What is required - Change every "Identify the location of" in the rows below to "Find the position of", and keep all other text the same.

Item position entries -
## BEGIN

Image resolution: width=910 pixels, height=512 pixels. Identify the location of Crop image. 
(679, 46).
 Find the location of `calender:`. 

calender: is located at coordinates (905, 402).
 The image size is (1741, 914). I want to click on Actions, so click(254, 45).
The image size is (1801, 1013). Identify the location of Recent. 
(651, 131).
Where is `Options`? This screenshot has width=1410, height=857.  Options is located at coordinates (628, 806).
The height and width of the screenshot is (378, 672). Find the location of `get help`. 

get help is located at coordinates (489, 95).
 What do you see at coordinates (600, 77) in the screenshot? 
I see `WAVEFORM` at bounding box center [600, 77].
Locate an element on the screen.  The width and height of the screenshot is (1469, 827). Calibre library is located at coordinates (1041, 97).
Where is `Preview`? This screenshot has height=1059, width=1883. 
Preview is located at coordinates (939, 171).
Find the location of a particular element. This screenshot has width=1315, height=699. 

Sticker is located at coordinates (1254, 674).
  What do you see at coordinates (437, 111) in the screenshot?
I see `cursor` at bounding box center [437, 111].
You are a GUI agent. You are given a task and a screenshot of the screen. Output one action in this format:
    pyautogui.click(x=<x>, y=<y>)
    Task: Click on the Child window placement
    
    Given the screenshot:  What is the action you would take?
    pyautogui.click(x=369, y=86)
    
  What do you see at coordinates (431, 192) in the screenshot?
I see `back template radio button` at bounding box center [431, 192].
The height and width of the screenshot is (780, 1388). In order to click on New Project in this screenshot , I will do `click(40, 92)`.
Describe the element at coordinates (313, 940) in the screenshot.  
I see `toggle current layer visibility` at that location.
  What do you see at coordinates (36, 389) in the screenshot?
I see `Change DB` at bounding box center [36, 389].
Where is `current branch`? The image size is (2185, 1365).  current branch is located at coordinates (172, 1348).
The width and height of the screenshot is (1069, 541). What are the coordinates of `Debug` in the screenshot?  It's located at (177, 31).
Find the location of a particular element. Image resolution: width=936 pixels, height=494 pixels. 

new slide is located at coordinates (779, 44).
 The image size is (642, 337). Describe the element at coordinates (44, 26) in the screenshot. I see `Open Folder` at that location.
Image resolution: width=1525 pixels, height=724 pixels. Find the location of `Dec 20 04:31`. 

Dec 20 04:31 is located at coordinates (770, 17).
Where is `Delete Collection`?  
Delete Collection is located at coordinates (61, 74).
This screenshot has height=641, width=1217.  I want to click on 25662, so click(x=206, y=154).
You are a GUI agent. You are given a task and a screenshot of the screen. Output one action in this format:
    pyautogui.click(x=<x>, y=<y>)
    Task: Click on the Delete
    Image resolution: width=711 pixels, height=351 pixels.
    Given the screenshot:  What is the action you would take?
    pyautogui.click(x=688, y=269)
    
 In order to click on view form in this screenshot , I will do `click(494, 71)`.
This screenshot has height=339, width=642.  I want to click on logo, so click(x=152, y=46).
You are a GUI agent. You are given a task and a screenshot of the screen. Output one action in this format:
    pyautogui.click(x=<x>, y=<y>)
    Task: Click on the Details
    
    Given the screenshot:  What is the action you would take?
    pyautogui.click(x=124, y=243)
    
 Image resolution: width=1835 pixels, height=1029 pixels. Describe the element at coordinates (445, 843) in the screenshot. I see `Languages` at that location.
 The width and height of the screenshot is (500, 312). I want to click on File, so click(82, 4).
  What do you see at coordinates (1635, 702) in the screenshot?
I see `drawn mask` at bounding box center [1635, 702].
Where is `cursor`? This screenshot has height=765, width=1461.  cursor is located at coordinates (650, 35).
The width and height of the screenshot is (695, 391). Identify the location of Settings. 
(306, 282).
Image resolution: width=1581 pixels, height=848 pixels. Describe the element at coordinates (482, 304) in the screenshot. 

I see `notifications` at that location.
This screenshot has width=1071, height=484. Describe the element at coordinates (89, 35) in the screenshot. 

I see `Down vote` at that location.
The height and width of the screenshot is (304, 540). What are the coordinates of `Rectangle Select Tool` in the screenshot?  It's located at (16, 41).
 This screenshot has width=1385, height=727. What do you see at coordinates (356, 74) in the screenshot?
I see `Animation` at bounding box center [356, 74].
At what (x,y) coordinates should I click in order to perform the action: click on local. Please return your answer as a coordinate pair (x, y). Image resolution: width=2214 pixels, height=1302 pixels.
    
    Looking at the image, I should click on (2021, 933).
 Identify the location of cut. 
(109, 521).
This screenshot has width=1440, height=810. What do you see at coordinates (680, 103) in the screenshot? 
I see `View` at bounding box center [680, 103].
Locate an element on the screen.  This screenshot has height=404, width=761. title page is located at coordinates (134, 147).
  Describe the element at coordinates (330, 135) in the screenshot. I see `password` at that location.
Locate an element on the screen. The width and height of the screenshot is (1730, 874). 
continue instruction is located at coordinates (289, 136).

## END

The solution -
Image resolution: width=910 pixels, height=512 pixels. Find the position of Crop image. 
(679, 46).
 Find the location of `calender:`. 

calender: is located at coordinates (905, 402).
 The image size is (1741, 914). I want to click on Actions, so click(254, 45).
The image size is (1801, 1013). Find the position of Recent. 
(651, 131).
Where is `Options`? This screenshot has width=1410, height=857.  Options is located at coordinates (628, 806).
The height and width of the screenshot is (378, 672). Find the location of `get help`. 

get help is located at coordinates (489, 95).
 What do you see at coordinates (600, 77) in the screenshot? 
I see `WAVEFORM` at bounding box center [600, 77].
Locate an element on the screen.  The width and height of the screenshot is (1469, 827). Calibre library is located at coordinates (1041, 97).
Where is `Preview`? This screenshot has height=1059, width=1883. 
Preview is located at coordinates (939, 171).
Find the location of a particular element. This screenshot has width=1315, height=699. 

Sticker is located at coordinates (1254, 674).
  What do you see at coordinates (437, 111) in the screenshot?
I see `cursor` at bounding box center [437, 111].
You are a GUI agent. You are given a task and a screenshot of the screen. Output one action in this format:
    pyautogui.click(x=<x>, y=<y>)
    Task: Click on the Child window placement
    
    Given the screenshot:  What is the action you would take?
    pyautogui.click(x=369, y=86)
    
  What do you see at coordinates (431, 192) in the screenshot?
I see `back template radio button` at bounding box center [431, 192].
The height and width of the screenshot is (780, 1388). In order to click on New Project in this screenshot , I will do `click(40, 92)`.
Describe the element at coordinates (313, 940) in the screenshot.  
I see `toggle current layer visibility` at that location.
  What do you see at coordinates (36, 389) in the screenshot?
I see `Change DB` at bounding box center [36, 389].
Where is `current branch`? The image size is (2185, 1365).  current branch is located at coordinates (172, 1348).
The width and height of the screenshot is (1069, 541). What are the coordinates of `Debug` in the screenshot?  It's located at (177, 31).
Find the location of a particular element. Image resolution: width=936 pixels, height=494 pixels. 

new slide is located at coordinates (779, 44).
 The image size is (642, 337). Describe the element at coordinates (44, 26) in the screenshot. I see `Open Folder` at that location.
Image resolution: width=1525 pixels, height=724 pixels. Find the location of `Dec 20 04:31`. 

Dec 20 04:31 is located at coordinates (770, 17).
Where is `Delete Collection`?  
Delete Collection is located at coordinates (61, 74).
This screenshot has height=641, width=1217.  I want to click on 25662, so click(x=206, y=154).
You are a GUI agent. You are given a task and a screenshot of the screen. Output one action in this format:
    pyautogui.click(x=<x>, y=<y>)
    Task: Click on the Delete
    Image resolution: width=711 pixels, height=351 pixels.
    Given the screenshot:  What is the action you would take?
    pyautogui.click(x=688, y=269)
    
 In order to click on view form in this screenshot , I will do `click(494, 71)`.
This screenshot has height=339, width=642.  I want to click on logo, so click(x=152, y=46).
You are a GUI agent. You are given a task and a screenshot of the screen. Output one action in this format:
    pyautogui.click(x=<x>, y=<y>)
    Task: Click on the Details
    
    Given the screenshot:  What is the action you would take?
    pyautogui.click(x=124, y=243)
    
 Image resolution: width=1835 pixels, height=1029 pixels. Describe the element at coordinates (445, 843) in the screenshot. I see `Languages` at that location.
 The width and height of the screenshot is (500, 312). I want to click on File, so click(82, 4).
  What do you see at coordinates (1635, 702) in the screenshot?
I see `drawn mask` at bounding box center [1635, 702].
Where is `cursor`? This screenshot has height=765, width=1461.  cursor is located at coordinates (650, 35).
The width and height of the screenshot is (695, 391). Find the position of Settings. 
(306, 282).
Image resolution: width=1581 pixels, height=848 pixels. Describe the element at coordinates (482, 304) in the screenshot. 

I see `notifications` at that location.
This screenshot has width=1071, height=484. Describe the element at coordinates (89, 35) in the screenshot. 

I see `Down vote` at that location.
The height and width of the screenshot is (304, 540). What are the coordinates of `Rectangle Select Tool` in the screenshot?  It's located at (16, 41).
 This screenshot has width=1385, height=727. What do you see at coordinates (356, 74) in the screenshot?
I see `Animation` at bounding box center [356, 74].
At what (x,y) coordinates should I click in order to perform the action: click on local. Please return your answer as a coordinate pair (x, y). Image resolution: width=2214 pixels, height=1302 pixels.
    
    Looking at the image, I should click on (2021, 933).
 Find the position of cut. 
(109, 521).
This screenshot has width=1440, height=810. What do you see at coordinates (680, 103) in the screenshot? 
I see `View` at bounding box center [680, 103].
Locate an element on the screen.  This screenshot has height=404, width=761. title page is located at coordinates (134, 147).
  Describe the element at coordinates (330, 135) in the screenshot. I see `password` at that location.
Locate an element on the screen. The width and height of the screenshot is (1730, 874). 
continue instruction is located at coordinates (289, 136).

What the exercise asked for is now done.